A witness appeal has been made exactly a week after Mark Duggan was shot dead in Tottenham.
The death of the father-of-four, who received a gunshot wound to the chest last Thursday, was a trigger for the first night of rioting in north London on Saturday.
The Independent Police Complaints Commission (IPCC) handed out leaflets to members of the community, appealing for witnesses as part of their investigation into the circumstances surrounding the 29-year-old's death.
Mr Duggan was a passenger in a silver Toyota Estima people carrier minicab which is believed to have been stopped by police.
He was shot last Thursday, August 4, at 6.15pm in Ferry Lane near to Tottenham Hale Tube station. He was pronounced dead at the scene at 6.41pm, the IPCC said.
Meanwhile, it has been reported that Mr Duggan's family has requested a second post-mortem examination be held.
Ten IPCC investigators handed out leaflets at the scene of the shooting, accompanied by community activists.
Officers are now trawling through CCTV footage of the incident, as well as recordings of 999 calls and radio transmissions.
IPCC Commissioner Rachel Cerfontyne said: "It is one week since Mark Duggan died on Ferry Lane.
"It is a busy road and there is a busy tube and train station just minutes away.

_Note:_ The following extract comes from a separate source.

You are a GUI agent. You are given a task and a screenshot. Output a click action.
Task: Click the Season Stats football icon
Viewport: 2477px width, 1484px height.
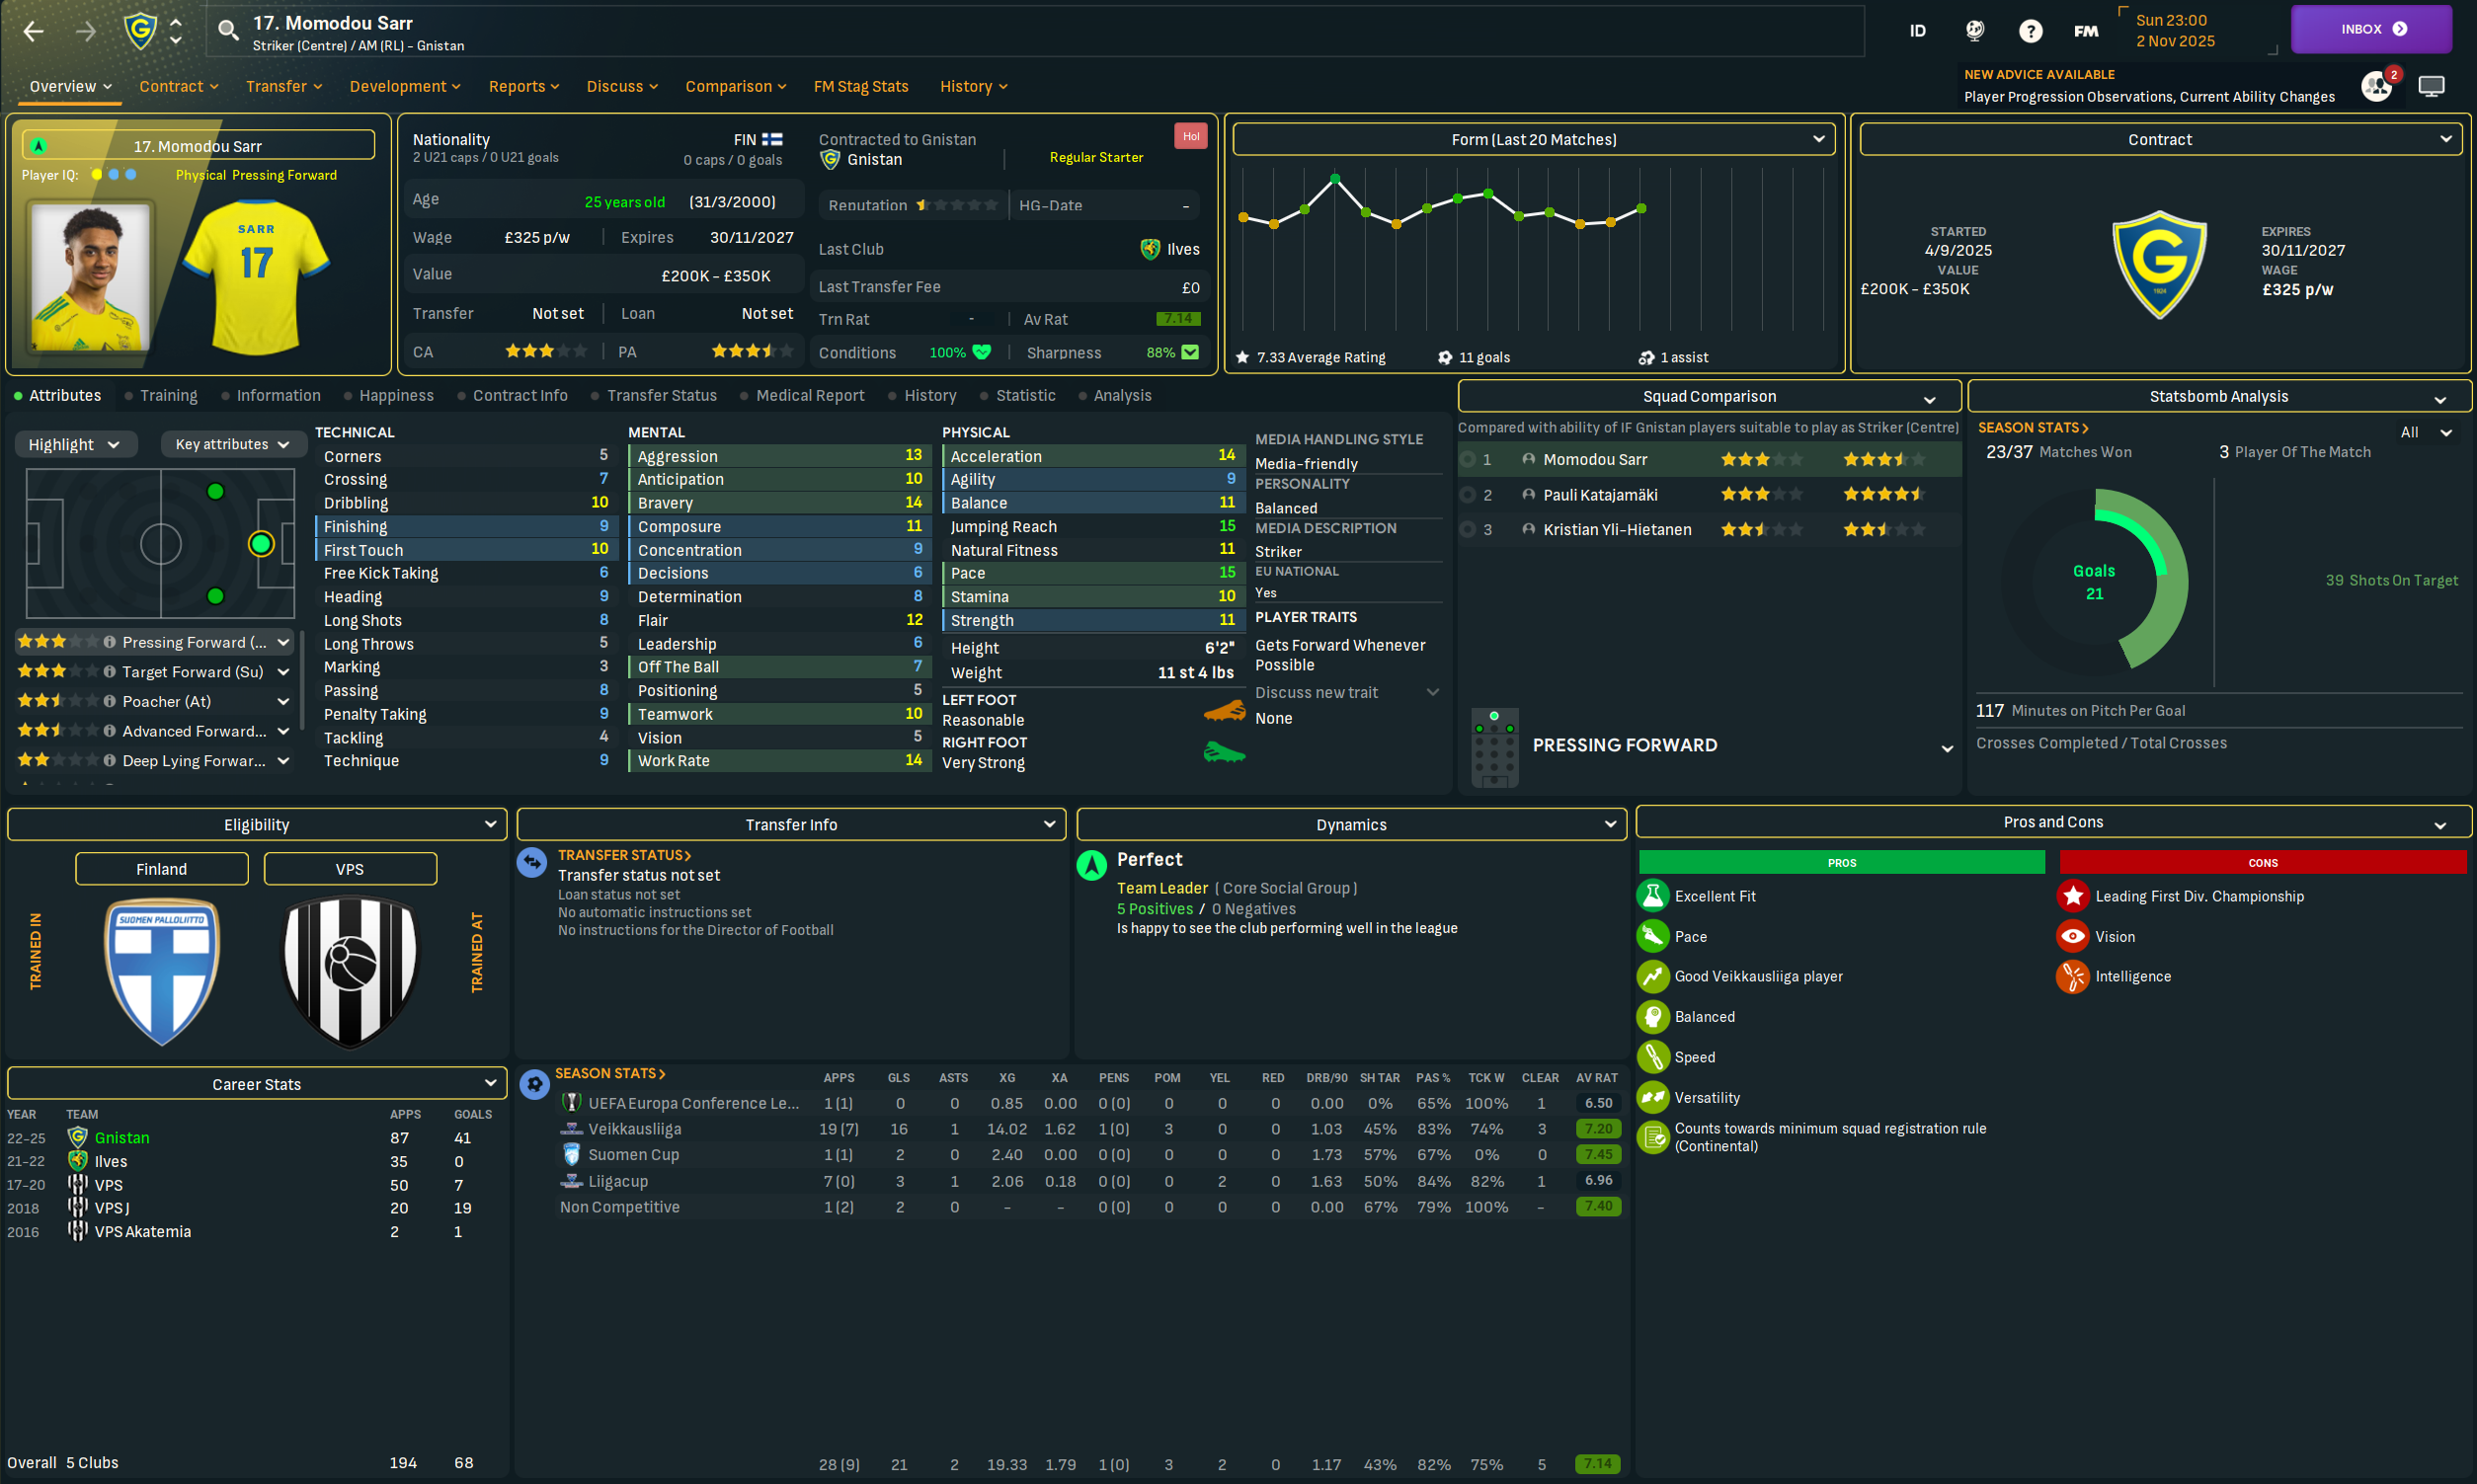[x=535, y=1083]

I want to appeal directly to anyone who saw or heard anything that may assist us with our investigation - or if you know anyone who has any information and has yet to come forward and speak to us, please urge them to do so.
"The more information that our investigators have the better picture we will be able to build in to the circumstances of Mark Duggan's death."
Ken Hinds, a member of the IPCC Community Reference Group that will scrutinise their investigation, said: "I don't know if our community is comfortable with the IPCC - there are concerns from the past history.
"People like myself are determined that it will be as transparent and as thorough as it needs to be.
"If they come forward, people can have an impact on this investigation.
"There are concerns around the police, so I wanted to put myself forward to reassure others and assist them."
Describing the feeling a week after the death of Mr Duggan, he added: "I think people have vented their anger. The primary reaction was of frustration.
"I don't condone the aftermath of what we saw and I believe it was totally preventable."
Tottenham community activist Dr Darren Henry said that questions had to be answered about the circumstances surrounding last Thursday's shooting.
He said: "The family are grieving and in a tremendous amount of pain.
"Their pain is only going to be reduced by them knowing what happened to their son."
Dr Henry said the community wanted "justice for Mark".
He added: "Our questions aren't being answered. We don't think the family has been treated well and there is a total lack of respect.
"What we want, more than anything else, is some cohesion and some peace."